Jones und Shaw beschränken sich nicht auf gedruckte Publikationen, sondern erschließen zugleich - soweit das nach Lage der Dinge, z.B. der Sperrung von Nachlaßteilen, möglich ist - den handschriftlichen Nachlaß Wedekinds, der sich in der Stadtbibliothek München befindet. (Gelegentlich ist fälschlich von der Monacensia die Rede, unglücklich ist die Siglierung SB München.) Dazu kommen Handschriften aus anderen Einrichtungen, etwa aus der Kantonsbibliothek Aarau.

Die Titelaufnahmen sind durchweg gut verifizierbar. Anstoß nimmt man allerdings daran, daß die Artikel in Werktiteln mitsortieren und daß Umlaute nicht ausgedruckt werden: Rutten statt Rütten etc. Veröffentlichungen der Sekundärliteratur ohne Angabe des Verfassers erscheinen im Alphabet unter Anonymous. Bibliographisch unkorrekt ist die Übersetzung von deutschen Ortsnamen im Impressum; so führen z.B. alle in München verlegten Titel den Erscheinungsort Munich.

So ärgerlich das für den Bibliographen ist, es wird dadurch mehr als wettgemacht, daß die Autoren die fast vergessene Tugend der bibliographischen Annotation meisterhaft beherrschen und sie - zur Freude des Benutzers - reichlich praktizieren. Die Annotationen reichen von vorzüglichen Regestformulierungen bei den Briefen bis zu komprimierten Abstracts der Sekundärliteratur. In dieser Hinsicht kann man das Handbuch nicht genug rühmen. Es ist ein Beweis, wieviel eine Bibliographie gewinnt, wenn sie von Kennern der Sache erarbeitet wird.

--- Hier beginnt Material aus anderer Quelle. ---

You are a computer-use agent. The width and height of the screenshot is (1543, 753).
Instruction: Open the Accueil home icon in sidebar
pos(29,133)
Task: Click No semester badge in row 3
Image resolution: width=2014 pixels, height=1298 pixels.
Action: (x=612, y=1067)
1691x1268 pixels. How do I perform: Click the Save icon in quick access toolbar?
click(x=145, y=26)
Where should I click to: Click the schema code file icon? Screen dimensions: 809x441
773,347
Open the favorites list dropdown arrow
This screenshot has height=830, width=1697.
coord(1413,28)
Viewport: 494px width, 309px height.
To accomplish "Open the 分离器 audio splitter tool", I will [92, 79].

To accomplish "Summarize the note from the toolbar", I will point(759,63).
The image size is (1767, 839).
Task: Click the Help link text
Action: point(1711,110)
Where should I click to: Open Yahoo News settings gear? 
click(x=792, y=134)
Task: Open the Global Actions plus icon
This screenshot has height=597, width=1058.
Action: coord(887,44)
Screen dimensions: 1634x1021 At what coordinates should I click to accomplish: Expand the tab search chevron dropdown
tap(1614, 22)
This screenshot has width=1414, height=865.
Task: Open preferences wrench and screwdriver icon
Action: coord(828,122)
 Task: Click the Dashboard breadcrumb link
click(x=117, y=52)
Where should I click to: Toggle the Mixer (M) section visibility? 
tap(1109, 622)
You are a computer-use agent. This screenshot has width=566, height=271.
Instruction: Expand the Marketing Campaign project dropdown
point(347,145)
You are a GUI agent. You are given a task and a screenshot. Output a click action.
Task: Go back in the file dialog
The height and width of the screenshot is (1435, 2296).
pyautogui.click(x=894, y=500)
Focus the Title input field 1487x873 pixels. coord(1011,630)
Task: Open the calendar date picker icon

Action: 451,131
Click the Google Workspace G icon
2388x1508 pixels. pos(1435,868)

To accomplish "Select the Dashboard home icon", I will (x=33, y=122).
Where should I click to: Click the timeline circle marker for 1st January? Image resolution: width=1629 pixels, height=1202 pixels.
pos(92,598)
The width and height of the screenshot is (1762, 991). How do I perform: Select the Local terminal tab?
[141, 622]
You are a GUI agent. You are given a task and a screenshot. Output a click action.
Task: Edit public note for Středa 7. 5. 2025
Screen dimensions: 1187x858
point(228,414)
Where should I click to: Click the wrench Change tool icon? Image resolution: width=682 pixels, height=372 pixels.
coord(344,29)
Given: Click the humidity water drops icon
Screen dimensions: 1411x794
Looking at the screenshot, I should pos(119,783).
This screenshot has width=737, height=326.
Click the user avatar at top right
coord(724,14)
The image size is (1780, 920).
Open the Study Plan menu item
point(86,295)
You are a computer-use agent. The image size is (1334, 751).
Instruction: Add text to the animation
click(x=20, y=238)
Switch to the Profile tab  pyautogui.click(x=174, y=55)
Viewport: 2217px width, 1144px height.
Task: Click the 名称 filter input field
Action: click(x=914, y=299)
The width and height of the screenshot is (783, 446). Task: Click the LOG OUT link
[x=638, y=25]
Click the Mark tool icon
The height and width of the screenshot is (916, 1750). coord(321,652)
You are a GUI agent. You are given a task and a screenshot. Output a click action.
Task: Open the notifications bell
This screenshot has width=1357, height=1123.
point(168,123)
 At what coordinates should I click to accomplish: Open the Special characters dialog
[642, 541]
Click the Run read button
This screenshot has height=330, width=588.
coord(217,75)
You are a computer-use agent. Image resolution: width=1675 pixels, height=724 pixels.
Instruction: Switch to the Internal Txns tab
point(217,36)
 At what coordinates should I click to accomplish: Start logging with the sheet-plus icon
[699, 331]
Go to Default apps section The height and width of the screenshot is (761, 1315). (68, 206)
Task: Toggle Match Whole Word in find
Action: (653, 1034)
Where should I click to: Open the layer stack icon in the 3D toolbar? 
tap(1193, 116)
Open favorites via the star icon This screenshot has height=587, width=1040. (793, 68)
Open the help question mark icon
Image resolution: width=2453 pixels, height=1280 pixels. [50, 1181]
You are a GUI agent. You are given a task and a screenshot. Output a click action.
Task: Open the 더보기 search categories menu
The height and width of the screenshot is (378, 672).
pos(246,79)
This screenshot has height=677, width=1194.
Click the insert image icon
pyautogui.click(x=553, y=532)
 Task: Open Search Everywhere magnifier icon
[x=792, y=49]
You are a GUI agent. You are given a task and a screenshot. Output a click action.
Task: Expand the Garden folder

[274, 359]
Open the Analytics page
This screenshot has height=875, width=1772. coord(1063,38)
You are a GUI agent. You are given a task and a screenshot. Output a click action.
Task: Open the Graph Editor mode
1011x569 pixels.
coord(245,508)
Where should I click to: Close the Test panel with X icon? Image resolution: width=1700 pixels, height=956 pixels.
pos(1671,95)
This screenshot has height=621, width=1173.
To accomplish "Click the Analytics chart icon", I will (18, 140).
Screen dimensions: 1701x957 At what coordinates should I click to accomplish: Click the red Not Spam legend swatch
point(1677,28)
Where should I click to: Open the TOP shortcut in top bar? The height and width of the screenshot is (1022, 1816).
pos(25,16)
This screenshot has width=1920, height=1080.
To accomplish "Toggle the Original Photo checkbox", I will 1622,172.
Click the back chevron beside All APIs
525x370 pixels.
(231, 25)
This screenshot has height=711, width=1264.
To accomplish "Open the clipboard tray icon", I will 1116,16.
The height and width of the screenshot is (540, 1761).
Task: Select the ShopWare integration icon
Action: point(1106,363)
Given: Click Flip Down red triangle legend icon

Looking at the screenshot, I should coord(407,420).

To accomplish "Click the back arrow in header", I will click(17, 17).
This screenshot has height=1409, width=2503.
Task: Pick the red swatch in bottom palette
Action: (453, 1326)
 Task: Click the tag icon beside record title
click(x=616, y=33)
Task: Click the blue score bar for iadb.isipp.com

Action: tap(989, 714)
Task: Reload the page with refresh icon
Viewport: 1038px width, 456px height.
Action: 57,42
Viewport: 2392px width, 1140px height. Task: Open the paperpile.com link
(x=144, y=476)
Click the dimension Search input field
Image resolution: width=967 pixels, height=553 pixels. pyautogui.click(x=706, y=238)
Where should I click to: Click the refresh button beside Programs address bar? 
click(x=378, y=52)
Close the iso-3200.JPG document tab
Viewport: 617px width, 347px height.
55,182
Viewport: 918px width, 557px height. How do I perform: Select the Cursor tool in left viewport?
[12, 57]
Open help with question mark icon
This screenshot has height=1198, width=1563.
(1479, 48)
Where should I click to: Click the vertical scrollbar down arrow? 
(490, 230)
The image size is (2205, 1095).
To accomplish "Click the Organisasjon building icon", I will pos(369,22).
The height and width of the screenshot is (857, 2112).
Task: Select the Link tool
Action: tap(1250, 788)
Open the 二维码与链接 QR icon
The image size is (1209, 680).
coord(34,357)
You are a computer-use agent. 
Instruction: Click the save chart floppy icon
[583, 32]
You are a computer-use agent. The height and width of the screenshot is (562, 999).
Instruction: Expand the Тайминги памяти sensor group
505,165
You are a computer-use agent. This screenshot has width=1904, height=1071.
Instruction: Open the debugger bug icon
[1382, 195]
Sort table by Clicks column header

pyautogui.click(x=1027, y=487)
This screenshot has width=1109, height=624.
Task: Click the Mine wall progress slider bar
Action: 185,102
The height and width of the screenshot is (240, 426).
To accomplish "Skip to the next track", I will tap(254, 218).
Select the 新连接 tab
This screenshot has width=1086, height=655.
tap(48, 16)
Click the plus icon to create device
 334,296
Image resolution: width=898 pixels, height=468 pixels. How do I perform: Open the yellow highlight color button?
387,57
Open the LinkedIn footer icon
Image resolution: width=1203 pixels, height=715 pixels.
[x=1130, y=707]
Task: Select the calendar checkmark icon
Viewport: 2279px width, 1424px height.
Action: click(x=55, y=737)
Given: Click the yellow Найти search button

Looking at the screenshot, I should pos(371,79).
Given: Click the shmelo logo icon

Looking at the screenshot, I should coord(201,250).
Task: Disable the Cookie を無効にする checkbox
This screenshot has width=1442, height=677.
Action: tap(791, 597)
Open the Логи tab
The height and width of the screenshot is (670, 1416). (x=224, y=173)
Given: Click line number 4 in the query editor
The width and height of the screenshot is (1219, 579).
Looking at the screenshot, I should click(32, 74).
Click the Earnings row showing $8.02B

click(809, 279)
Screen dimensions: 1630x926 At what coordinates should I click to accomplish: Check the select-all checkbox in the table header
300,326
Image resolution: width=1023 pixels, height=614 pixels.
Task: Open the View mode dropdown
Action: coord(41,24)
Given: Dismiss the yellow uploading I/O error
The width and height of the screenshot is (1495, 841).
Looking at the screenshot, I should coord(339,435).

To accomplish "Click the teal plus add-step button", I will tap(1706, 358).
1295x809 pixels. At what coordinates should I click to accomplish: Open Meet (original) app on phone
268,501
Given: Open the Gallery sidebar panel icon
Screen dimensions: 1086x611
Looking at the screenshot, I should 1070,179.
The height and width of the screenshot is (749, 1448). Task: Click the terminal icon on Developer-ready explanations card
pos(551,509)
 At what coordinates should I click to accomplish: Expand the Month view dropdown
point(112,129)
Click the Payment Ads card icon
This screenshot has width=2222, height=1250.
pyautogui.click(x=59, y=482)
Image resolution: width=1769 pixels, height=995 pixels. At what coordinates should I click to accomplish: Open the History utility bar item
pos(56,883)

Die Autoren haben ein gewaltiges Material gebändigt und aufbereitet. So sei ihnen zum Dank ein übersehenes Zeugnis für den Abschnitt Miscellaneous nachgereicht. Ernst Sander, in den zwanziger Jahren Wegbereiter der modernen Autoren als Lektor im Reclam-Verlag, später zu Ruhm gelangt als Übersetzer von Voltaire, Balzac, Flaubert, Monnier u.v.a.m., hat in seiner Sammlung kurzer Geschichten Eine Nuß und sieben Millionen[1] unter dem Titel Die Kehrseite eine Anekdote mitgeteilt, die so hübsch wie für die Einschätzung Wedekinds durch Künstler-Kollegen charakteristisch ist: "Diese Geschichte hat mir Wilhelm Weigand erzählt, vor vielen Jahren. Es kam jemand nach München, der seinen Ehrgeiz darein setzte, Frank Wedekind kennenzulernen. Weigand übernahm die Vermittlung, und zur verabredeten Stunde klopften sie bei Wedekind an. Da niemand antwortete, da aus dem Zimmer unbestimmte Geräusche drangen, öffneten sie: auf zerwühltem Bette lag Wedekind, unverkennbar selbst in dieser Lage, und schnarchte herzhaft. Sein Nachthemd hatte sich verschoben; er wies jene beiden Hemisphären, die man für gewöhnlich nicht zur Schau trägt, und die man nicht ohne zwingenden Grund einem unbekannten Besucher zukehrt. Dieser, ein Mann von Erziehung und Humor, faßte sich schnell. Mit spitzen, mit sehr spitzen Fingern steckte er seine Visitenkarte - nun: dorthin, verbeugte sich leicht, schloß die Tür und ging."

Hans-Albrecht Koch


[1]
Köln ; Berlin : Kiepenheuer & Witsch, 1959, S. 130 (zurück)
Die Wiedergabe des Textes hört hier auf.